Artifact of Evil
- Cover of the first edition
- Author: Gary Gygax
- Language: English
- Series: Gord the Rogue
- Genre: Fantasy
- Publisher: TSR, Inc.
- Publication date: 1986
- Publication place: United States
- Media type: Print (Paperback)
- Preceded by: Saga of Old City
- Followed by: City of Hawks

= Artifact of Evil =

1986 novel by Gary Gygax

Artifact of Evil is a 1986 fantasy novel by Gary Gygax, set in the world of Greyhawk, which is based on the Dungeons & Dragons fantasy role-playing game.

==Plot summary==
Artifact of Evil was the second novel to feature Gord the Rogue. Gord and his companions must stop a recently uncovered ancient artifact from falling into the wrong hands, as its power could destroy their world.

This was the first novel to feature the drow prominently. Other characters appearing in the book include Melf of the Arrow (who has sworn fealty to Mordenkainen), Anthraxus the Oinodaemon (who appears to the Horned Society as a messenger for Nerull), the dwarf Obmi, and the losel (mixtures of orcs and baboons).

==Publication history==
Gary Gygax wrote Artifact of Evil as a continuation of his first novel, Saga of Old City, and it was published in 1986 as the final novel under TSR's Greyhawk Adventures banner that was written by Gygax.

==Reception==
Dave Langford reviewed Artifact of Evil for White Dwarf #78, quipping "At first glimpse within, my soul was purged by the brutalities visited upon the English language", and concluding that the story was nothing more than "an AD&D campaign write-up".

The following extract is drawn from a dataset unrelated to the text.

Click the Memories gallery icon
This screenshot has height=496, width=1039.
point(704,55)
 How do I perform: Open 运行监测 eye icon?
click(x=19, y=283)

In the Io9 series revisiting older Dungeons & Dragons novels, Rob Bricken commented that "Artifact of Evil rolls a 5 on a d20, making it a bit higher than Saga of Old Citys original 4. But whereas Saga took a -2 penalty for general unpleasantness and lack of a coherent narrative, Artifact avoids it by being mostly okay and kind of having a coherent narrative. However, both books still earn a -3 penalty for needless misogyny, so Artifact of Evil ends with a 2. Not good, but... no. It's simply not good. If you somehow manage to track a copy down, stop tracking that copy down immediately."